### Passage shown
○ ○ ○ ○
Anemia is the result of a low number of red blood cells and inadequate hemoglobin. Lack of either of these two leads to the insufficient flow of oxygen to the organs in the body. This results in fatigue, dizziness, shortness of breath, and headache. This blood condition accounts for 6% of the total population, commonly including old people with chronic conditions or long-term illnesses, young children, and women (blood loss from periods and pregnancy). Certain types of anemia are passed down through genes.
Find out the varied types and causes of anemia below.
Iron deficiency anemia
In this most common type of anemia, the blood lacks the adequate amount of iron needed by the body. This further reduces the production of hemoglobin that carries oxygen to all tissues in the body. The causes of this condition include a low iron diet, conditions that affect the ability to absorb iron, blood loss, frequent blood donations, kidney failure, medication, and health conditions that cause inflammation.
○ ○ ○ ○
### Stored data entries
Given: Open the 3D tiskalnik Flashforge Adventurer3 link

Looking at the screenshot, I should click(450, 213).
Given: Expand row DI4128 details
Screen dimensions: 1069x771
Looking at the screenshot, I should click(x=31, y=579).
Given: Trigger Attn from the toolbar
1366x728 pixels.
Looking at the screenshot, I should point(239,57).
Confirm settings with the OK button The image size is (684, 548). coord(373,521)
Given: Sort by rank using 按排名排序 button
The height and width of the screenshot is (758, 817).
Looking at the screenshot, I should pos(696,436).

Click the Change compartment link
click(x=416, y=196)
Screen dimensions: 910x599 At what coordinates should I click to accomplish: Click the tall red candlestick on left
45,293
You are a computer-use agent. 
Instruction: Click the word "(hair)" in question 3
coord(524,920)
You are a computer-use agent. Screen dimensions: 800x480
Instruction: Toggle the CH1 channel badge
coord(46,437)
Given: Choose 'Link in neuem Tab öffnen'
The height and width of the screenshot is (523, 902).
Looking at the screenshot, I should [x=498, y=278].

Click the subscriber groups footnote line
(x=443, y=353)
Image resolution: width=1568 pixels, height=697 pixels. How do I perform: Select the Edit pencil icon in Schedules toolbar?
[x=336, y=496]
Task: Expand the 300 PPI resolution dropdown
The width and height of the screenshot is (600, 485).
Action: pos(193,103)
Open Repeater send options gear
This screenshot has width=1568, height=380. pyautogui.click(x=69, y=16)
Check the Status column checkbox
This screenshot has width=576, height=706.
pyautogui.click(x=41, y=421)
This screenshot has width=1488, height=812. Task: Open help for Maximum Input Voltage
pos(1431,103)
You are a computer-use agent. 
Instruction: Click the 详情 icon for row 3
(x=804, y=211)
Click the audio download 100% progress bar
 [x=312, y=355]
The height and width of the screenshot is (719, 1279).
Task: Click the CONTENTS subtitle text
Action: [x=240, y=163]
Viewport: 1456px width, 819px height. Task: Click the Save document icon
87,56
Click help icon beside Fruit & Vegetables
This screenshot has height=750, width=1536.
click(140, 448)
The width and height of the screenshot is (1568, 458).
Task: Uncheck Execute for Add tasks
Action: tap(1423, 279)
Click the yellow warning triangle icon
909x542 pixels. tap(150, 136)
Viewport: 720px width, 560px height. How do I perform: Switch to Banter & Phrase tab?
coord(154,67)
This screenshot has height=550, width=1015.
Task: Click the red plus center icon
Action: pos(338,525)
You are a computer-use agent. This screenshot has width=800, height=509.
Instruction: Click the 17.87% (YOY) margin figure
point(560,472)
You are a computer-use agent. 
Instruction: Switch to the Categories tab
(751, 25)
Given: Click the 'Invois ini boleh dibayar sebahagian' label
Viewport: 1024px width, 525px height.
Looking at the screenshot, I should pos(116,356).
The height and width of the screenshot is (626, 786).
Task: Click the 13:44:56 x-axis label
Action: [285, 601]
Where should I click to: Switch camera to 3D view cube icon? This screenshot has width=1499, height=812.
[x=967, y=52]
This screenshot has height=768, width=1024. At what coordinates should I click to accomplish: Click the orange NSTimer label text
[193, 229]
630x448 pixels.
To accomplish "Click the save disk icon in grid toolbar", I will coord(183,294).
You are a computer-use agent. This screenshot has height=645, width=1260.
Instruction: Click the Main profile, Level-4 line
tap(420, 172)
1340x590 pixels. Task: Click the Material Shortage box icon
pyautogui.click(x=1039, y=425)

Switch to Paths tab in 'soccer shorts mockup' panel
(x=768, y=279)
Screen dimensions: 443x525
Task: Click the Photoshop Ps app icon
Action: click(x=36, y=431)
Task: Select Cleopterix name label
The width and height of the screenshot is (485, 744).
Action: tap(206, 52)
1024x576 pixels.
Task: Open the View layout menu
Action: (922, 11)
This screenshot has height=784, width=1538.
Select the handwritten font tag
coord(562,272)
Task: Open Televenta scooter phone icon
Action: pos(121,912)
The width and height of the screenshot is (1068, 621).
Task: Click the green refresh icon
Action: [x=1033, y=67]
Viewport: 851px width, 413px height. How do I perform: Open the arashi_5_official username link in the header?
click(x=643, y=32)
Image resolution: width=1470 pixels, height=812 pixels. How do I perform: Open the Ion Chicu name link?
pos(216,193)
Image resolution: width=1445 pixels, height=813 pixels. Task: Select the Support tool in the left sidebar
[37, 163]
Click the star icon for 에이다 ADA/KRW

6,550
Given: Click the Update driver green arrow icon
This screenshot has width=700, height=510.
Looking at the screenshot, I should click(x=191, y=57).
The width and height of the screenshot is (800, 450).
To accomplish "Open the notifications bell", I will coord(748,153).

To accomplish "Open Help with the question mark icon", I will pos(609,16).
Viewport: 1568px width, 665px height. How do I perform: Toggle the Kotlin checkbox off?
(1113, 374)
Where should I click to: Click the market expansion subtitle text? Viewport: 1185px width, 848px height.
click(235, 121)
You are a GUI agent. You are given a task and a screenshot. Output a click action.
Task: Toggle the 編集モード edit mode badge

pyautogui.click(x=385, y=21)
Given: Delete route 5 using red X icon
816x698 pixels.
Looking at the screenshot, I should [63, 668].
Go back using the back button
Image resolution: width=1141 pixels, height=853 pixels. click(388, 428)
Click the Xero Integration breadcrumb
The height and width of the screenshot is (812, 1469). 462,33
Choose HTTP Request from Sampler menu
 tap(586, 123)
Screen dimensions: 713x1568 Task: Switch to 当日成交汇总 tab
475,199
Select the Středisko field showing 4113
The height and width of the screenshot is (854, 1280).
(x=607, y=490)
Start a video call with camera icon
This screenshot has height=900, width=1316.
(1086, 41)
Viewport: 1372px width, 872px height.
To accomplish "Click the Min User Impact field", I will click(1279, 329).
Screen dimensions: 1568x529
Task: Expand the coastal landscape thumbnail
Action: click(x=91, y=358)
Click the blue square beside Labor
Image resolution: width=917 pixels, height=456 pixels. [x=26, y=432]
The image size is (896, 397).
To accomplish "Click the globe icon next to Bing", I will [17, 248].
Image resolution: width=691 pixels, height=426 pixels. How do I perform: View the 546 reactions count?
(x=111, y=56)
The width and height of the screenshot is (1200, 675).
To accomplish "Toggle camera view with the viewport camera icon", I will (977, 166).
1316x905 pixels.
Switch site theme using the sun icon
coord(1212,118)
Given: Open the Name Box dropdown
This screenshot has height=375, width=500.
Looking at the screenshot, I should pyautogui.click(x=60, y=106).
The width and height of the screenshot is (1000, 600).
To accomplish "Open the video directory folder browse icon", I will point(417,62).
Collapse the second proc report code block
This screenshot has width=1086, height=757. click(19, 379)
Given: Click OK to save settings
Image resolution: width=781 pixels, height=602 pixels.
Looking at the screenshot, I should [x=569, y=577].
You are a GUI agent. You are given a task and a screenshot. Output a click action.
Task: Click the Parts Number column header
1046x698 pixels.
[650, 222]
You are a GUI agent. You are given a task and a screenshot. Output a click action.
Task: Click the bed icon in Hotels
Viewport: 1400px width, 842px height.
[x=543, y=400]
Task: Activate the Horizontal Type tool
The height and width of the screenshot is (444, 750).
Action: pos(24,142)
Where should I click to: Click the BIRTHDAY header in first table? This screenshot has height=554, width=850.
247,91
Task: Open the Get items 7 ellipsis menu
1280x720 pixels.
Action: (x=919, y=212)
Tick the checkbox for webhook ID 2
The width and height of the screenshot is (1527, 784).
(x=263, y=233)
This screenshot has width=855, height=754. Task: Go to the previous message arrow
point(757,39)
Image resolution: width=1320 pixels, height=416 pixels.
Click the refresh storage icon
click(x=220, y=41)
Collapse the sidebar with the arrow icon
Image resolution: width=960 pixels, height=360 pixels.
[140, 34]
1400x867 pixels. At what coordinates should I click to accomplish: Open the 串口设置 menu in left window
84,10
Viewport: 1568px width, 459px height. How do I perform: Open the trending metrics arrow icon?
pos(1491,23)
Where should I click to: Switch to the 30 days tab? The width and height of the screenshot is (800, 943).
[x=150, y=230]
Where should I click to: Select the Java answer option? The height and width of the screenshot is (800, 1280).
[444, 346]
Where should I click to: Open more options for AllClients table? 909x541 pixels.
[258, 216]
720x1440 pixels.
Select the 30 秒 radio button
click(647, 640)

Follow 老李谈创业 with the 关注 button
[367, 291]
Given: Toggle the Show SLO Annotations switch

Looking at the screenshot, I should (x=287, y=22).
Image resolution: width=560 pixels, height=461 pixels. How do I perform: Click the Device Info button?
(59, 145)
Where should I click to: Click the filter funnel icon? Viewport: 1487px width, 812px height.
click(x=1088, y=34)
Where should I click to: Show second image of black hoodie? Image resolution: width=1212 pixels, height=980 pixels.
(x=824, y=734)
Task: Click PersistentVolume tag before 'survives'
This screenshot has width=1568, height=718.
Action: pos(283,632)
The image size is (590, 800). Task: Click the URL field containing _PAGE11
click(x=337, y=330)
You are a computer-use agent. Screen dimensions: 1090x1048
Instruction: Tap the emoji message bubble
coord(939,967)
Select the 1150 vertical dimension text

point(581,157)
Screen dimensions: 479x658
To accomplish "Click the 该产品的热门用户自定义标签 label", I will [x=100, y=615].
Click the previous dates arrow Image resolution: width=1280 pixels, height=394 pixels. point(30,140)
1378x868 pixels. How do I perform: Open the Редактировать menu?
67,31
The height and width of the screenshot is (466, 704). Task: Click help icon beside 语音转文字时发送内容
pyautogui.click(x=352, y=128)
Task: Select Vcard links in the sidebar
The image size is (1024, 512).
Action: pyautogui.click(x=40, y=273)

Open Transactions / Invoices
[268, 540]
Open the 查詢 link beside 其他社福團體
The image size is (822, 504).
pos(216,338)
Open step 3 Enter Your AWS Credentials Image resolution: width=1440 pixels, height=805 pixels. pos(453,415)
○ ○ ○ ○
Copy everything in the anemia passage from "Iron deficiency anemia" down to "that cause inflammation.", swapping "blood loss" for "bleeding".

Iron deficiency anemia
In this most common type of anemia, the blood lacks the adequate amount of iron needed by the body. This further reduces the production of hemoglobin that carries oxygen to all tissues in the body. The causes of this condition include a low iron diet, conditions that affect the ability to absorb iron, bleeding, frequent blood donations, kidney failure, medication, and health conditions that cause inflammation.